Gilead Announces Sustained Virologic Response Data for 12-Week Regimen of GS-7977 Plus Pegylated Interferon and Ribavirin in Genotype 1 Hepatitis C Patients

– ATOMIC Data Demonstrate High Cure Rates in Genotype 1 Patients With 12 Weeks of Treatment –

BARCELONA, Spain--(BUSINESS WIRE)--

Gilead Sciences, Inc. (Nasdaq:GILD - News) today announced interim data from a Phase 2 trial (ATOMIC) examining a 12-week course of treatment with the once-daily nucleotide GS-7977 plus pegylated interferon (Peg-IFN) and ribavirin (RBV) in treatment-naïve patients with genotype 1 chronic hepatitis C virus (HCV) infection. The study found that 90 percent of patients (n=47/52, missing data equals failure analysis) achieved a 12-week sustained virologic response (SVR12), defined as maintaining undetectable viral load (HCV RNA <25 IU/mL) 12 weeks after the completion of therapy. These findings will be presented today during an oral session at the 47th Annual Meeting of the European Association for the Study of the Liver (International Liver Congress 2012) in Barcelona, Spain.

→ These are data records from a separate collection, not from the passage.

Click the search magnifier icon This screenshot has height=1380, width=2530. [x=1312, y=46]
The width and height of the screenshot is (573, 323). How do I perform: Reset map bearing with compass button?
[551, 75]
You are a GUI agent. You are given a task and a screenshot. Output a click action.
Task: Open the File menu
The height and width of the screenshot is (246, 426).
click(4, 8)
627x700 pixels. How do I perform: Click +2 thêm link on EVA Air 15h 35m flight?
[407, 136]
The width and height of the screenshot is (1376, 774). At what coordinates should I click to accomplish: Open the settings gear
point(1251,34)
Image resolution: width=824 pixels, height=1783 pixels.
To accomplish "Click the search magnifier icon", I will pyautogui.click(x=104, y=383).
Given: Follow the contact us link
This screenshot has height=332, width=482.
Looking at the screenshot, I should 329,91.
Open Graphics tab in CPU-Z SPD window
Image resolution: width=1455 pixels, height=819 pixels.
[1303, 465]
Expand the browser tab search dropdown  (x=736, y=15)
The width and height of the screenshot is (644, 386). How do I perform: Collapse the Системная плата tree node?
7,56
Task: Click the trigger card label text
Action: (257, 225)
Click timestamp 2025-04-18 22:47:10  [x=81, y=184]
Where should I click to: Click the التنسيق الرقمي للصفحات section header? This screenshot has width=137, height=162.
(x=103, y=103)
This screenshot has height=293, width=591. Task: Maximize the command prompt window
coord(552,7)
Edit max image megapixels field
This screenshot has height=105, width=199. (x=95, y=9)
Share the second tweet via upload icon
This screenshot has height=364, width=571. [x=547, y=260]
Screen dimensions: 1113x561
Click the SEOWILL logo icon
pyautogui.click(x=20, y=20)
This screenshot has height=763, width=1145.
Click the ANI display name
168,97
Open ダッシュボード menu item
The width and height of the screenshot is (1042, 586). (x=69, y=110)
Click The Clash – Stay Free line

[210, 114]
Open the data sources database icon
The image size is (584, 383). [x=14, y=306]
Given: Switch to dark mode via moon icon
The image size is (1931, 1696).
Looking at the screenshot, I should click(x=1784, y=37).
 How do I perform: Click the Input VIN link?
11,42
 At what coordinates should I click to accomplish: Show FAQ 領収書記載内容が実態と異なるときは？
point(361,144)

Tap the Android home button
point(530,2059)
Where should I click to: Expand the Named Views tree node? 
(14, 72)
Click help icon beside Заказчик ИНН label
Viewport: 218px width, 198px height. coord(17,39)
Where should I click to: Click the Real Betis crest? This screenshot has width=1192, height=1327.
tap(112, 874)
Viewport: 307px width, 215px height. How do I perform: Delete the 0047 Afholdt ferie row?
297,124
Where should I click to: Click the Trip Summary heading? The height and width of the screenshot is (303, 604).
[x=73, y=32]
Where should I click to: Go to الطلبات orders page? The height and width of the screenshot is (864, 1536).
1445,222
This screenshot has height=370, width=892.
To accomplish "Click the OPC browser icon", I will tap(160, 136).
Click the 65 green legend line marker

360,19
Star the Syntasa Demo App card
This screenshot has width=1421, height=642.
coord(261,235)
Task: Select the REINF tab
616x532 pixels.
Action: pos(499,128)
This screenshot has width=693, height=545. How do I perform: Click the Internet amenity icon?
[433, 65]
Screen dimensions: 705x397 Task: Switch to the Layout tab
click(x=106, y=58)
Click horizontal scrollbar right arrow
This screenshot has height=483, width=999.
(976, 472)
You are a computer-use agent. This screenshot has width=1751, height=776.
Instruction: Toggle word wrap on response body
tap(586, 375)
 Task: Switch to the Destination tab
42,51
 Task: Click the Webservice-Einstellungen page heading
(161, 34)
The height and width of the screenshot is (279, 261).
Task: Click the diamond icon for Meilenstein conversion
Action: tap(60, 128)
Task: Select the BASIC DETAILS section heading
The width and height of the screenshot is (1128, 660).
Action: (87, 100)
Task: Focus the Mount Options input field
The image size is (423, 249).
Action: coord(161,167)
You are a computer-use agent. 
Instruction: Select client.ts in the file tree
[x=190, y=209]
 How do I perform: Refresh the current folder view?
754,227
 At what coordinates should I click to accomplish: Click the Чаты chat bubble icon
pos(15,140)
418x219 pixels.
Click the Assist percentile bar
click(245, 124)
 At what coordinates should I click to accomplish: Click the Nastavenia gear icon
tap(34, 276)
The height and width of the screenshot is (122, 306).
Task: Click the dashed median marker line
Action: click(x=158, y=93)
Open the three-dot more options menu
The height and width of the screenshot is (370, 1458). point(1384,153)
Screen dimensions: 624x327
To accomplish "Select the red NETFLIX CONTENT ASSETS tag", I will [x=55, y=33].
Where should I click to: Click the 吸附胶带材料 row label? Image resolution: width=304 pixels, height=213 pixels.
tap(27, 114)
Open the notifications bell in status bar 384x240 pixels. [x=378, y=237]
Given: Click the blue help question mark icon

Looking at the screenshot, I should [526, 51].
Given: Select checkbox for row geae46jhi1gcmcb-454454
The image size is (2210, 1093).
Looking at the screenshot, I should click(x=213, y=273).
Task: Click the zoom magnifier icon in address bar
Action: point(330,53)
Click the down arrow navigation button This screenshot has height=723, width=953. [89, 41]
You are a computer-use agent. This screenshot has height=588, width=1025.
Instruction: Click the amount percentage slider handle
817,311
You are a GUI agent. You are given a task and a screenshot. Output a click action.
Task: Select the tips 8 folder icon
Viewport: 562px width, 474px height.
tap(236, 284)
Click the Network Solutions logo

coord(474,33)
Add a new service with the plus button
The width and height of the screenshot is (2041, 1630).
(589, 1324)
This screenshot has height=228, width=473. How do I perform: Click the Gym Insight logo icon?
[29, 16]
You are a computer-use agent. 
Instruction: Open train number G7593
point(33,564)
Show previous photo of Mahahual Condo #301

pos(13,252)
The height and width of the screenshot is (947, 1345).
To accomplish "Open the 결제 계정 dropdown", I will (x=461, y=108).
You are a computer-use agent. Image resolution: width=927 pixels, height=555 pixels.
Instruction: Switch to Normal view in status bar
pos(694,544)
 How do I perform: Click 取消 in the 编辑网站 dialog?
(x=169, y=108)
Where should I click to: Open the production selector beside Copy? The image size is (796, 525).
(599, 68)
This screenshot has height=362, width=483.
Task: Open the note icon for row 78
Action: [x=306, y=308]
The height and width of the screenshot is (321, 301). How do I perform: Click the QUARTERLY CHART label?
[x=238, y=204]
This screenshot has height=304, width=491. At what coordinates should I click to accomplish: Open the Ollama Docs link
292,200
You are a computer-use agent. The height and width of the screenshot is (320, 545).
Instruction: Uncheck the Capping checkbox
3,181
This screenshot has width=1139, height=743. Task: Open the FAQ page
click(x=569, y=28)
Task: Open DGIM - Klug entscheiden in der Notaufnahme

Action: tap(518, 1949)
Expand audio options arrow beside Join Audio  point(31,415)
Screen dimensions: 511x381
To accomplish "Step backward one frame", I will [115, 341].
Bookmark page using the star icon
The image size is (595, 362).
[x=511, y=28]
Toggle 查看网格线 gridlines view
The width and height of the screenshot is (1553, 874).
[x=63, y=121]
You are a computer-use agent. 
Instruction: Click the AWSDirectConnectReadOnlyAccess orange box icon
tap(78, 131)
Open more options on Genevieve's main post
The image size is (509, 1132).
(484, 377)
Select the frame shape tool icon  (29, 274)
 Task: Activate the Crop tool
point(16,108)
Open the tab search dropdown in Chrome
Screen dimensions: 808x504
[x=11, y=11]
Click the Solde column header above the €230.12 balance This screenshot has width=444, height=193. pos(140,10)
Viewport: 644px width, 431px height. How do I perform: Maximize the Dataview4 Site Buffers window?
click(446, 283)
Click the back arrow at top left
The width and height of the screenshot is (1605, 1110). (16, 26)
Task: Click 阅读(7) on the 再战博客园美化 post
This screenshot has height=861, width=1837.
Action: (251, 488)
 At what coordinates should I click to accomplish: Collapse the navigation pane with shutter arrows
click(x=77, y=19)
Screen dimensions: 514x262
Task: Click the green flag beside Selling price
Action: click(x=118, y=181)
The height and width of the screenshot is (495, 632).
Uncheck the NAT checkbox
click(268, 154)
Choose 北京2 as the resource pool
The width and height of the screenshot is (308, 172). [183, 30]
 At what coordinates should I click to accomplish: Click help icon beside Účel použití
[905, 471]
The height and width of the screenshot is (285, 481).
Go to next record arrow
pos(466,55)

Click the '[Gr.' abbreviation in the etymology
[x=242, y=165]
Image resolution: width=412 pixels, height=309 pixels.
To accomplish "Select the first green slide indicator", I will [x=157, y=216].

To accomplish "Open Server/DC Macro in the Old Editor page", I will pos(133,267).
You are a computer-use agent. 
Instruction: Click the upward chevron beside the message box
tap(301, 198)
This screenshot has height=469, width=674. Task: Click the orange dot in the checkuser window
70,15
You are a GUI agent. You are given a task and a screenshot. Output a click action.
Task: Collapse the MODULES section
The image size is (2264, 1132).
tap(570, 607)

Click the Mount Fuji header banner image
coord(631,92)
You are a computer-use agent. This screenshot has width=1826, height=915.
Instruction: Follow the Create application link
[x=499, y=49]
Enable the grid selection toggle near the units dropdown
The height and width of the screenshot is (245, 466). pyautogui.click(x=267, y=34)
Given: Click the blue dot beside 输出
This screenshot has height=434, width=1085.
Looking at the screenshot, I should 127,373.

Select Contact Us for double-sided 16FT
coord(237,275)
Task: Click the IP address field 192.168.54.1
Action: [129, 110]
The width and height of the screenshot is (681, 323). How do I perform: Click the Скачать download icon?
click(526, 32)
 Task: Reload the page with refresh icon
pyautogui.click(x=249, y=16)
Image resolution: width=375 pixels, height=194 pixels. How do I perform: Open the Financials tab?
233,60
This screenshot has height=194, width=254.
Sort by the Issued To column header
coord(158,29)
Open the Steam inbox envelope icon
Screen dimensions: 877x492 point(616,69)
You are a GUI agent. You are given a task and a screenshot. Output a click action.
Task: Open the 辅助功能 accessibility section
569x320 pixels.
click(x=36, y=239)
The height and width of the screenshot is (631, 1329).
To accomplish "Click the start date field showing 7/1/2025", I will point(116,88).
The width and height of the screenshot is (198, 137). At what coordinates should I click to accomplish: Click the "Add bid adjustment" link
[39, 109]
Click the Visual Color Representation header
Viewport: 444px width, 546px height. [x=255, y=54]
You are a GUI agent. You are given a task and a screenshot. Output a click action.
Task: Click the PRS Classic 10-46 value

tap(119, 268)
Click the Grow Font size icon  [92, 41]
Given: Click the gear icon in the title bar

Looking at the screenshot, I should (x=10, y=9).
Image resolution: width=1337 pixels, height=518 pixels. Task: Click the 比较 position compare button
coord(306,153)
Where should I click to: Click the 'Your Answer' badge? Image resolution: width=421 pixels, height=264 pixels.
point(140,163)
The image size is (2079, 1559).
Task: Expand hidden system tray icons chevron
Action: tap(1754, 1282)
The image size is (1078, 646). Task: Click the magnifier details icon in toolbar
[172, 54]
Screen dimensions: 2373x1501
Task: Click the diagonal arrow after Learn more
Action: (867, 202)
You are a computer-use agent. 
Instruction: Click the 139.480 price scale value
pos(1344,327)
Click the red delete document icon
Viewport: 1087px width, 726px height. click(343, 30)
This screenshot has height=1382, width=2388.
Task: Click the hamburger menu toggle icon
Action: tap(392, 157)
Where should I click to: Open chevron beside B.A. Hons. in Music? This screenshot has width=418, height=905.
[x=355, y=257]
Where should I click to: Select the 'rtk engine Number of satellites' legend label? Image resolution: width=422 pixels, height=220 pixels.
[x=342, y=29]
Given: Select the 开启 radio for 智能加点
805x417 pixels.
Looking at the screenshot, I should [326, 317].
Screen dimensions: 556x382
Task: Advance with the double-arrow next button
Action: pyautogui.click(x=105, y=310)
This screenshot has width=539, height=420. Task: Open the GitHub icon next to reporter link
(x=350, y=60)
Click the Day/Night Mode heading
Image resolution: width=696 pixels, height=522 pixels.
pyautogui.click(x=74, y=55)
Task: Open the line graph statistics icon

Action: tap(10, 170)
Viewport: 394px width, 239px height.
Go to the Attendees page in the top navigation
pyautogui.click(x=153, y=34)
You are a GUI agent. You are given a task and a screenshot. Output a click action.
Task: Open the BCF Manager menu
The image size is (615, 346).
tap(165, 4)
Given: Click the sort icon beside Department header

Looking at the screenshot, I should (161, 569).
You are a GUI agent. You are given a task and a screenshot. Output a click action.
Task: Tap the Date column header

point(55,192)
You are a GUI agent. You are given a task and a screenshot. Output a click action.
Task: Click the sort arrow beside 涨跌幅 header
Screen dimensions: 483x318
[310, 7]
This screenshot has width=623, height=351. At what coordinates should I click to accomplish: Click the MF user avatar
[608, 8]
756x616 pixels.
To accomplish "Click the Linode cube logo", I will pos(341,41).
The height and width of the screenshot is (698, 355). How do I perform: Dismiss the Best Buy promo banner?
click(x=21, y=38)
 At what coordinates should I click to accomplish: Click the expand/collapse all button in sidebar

“These data suggest that this GS-7977-based regimen could offer most patients with genotype 1 a simple, short, three-month course of treatment with very high cure rates,” said Kris Kowdley, MD, Director of the Liver Center of Excellence at the Virginia Mason Medical Center in Seattle and the study’s principal investigator. “An all-oral regimen for HCV remains the ultimate treatment goal. In the interim, these results suggest that we may soon be able to end the complex process of response-guided HCV therapy and shorten the duration of treatment, which would be a significant advance for patients and for physicians who manage their care.”

In this study, 52 patients were randomized to the 12-week treatment arm. One patient was lost to follow up during the course of treatment. At the end of treatment, 51/51 patients (100 percent) were HCV RNA undetectable. At the 12-week, post-treatment time period, data were available for 50/51 patients, as one patient was lost to follow up during the post-treatment time period. Of the 50 patients, 47 (94 percent) remained HCV RNA undetectable. Three patients experienced viral relapse after the end of treatment.

Overall, GS-7977 was well tolerated. The frequency and severity of adverse events were consistent with the historical safety profile of Peg-IFN and RBV and included fatigue, headache, nausea, chills and insomnia.
(to read the rest of the article please use the above provided link. - willy)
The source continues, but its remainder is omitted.